Here is a graph showing triangle XYZ,
with another point, named A, added for the sake of the unrequested explanation below.
{{{drawing(300,330,-7,3,-5,6,
grid(1),red(line(-6,-4,2,-2)),
red(line(-6,-4,0,5)),red(line(0,5,2,-2)),
locate(-6.3,-4,X),locate(2.1,-2,Y),
locate(0.1,5.45,Z),locate(2.1,-4,A)
)}}}
 
UNREQUESTED EXPLANATION:
A squared distance is the sum of the squared horizontal and vertical distances,
and that looks awfully complicated when expressed as "the distance formula."
On the graph, we can count squares, and we know that starting from X,
Y is 8 units to the right (from X to A) and 2 units up (from A to Y),
so the Pythagorean theorem applied to right triangle XYA tells us that the distance between X and Y squared is
{{{XY^2=8^2+2^2=64+4=68}}} .
The distance formula tells us that the distance from point {{{X(x[X],y[X])}}} and point {{{Y(x[Y],y[Y])}}} is
{{{XY=sqrt((x[Y]-x[X])^2+(y[Y]-y[X])^2)}}} ,
meaning that 
{{{XY^2=(x[Y]-x[X])^2+(y[Y]-y[X])^2}}} .
Same thing, but made to look more complicated.
 
WHAT IS PROBABLY EXPECTED FOR AN ANSWER:
If squaring and then adding the lengths of two of the sides of a triangle,
we get the square of the length of the other/third side of the triangle,
that triangle is a right triangle.
To find out if XYZ is a right triangle, using the distance formula,
we would calculate the distances {{{XY}}}, {{{YZ}}} , and {{{XZ}}} .

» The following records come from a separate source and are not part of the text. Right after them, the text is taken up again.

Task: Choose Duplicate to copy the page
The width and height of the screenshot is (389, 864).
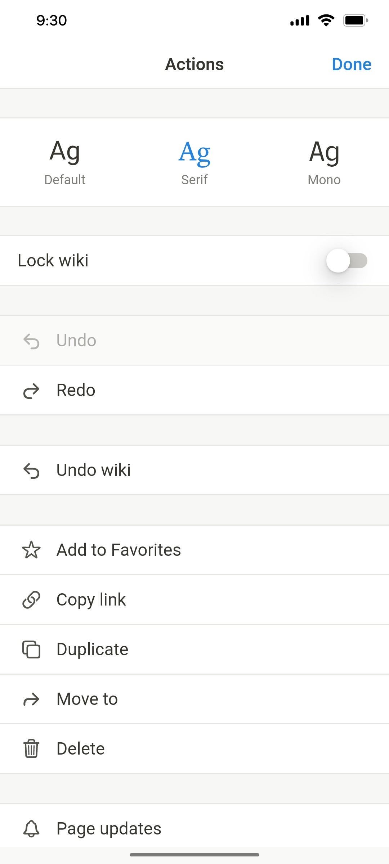Action: click(92, 649)
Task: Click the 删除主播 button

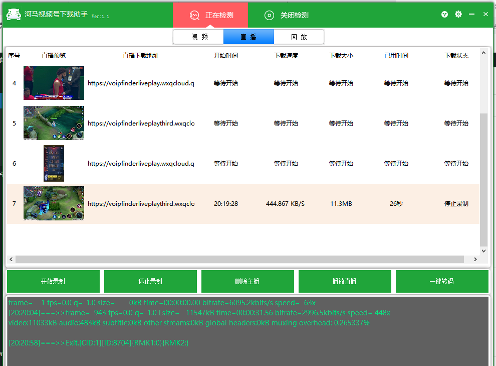Action: pyautogui.click(x=247, y=281)
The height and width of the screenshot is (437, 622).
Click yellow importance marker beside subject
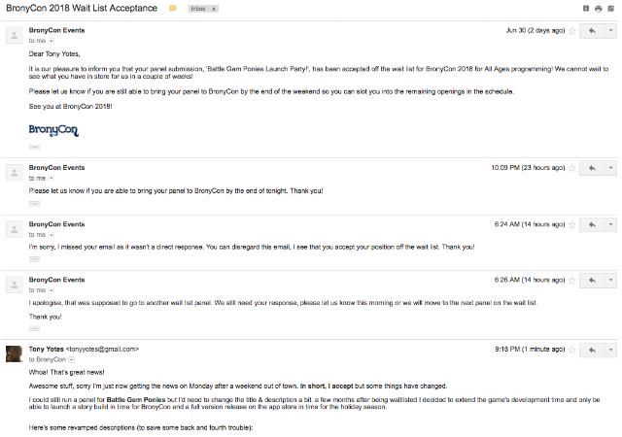pos(173,9)
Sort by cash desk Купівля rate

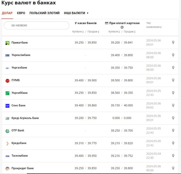pyautogui.click(x=78, y=32)
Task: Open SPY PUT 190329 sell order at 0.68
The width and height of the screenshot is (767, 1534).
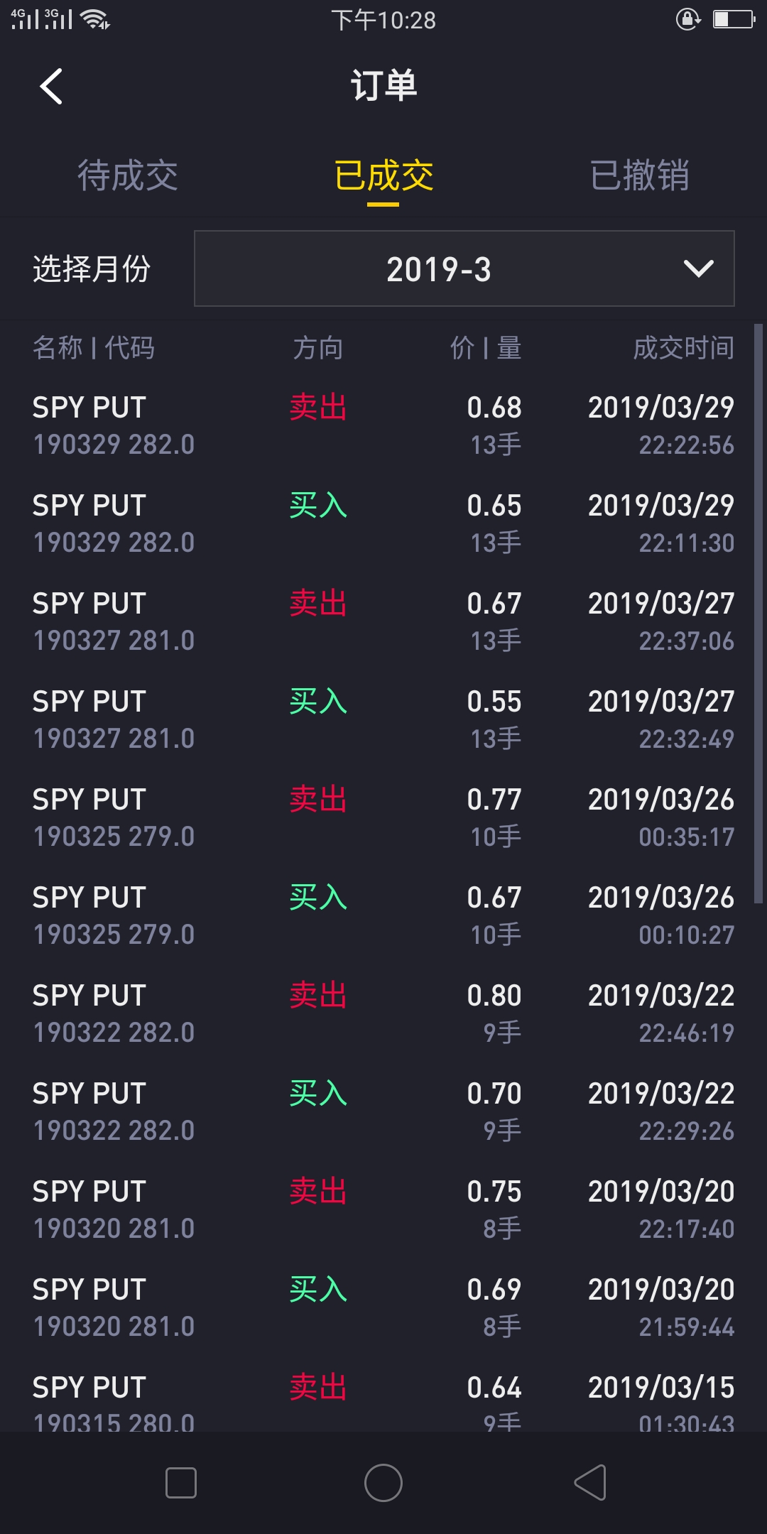Action: tap(384, 425)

and we would have to prove that if we square and add up two of those distances,
the sum is the square of the other/third distance.
 
Using the distance formula means taking a square root to find the distance,
and since we want to square that distance,
hopefully it  would be acceptable to just use
{{{XY^2=(x[Y]-x[X])^2+(y[Y]-y[X])^2}}}
to find the squared distance directly.
{{{system(XY^2=(2-(-6))^2+(-2-(-4))^2=8^2+2^2=64+4=68,YZ^2=(0-2)^2+(5-(-2))^2=(-2)^2+7^2=4+49=53,XZ^2=(0-(-6))^2+(5-(-4))^2=6^2+9^2=36+81=117)}}}
Adding the two smaller squares we get {{{XY^2+YZ^2=68+53=121}}} ,
which is a bit larger than {{{XZ^2=117}}} ,
so the angle at Y is not a right angle,
It measures a bit less than {{{90^o}}} .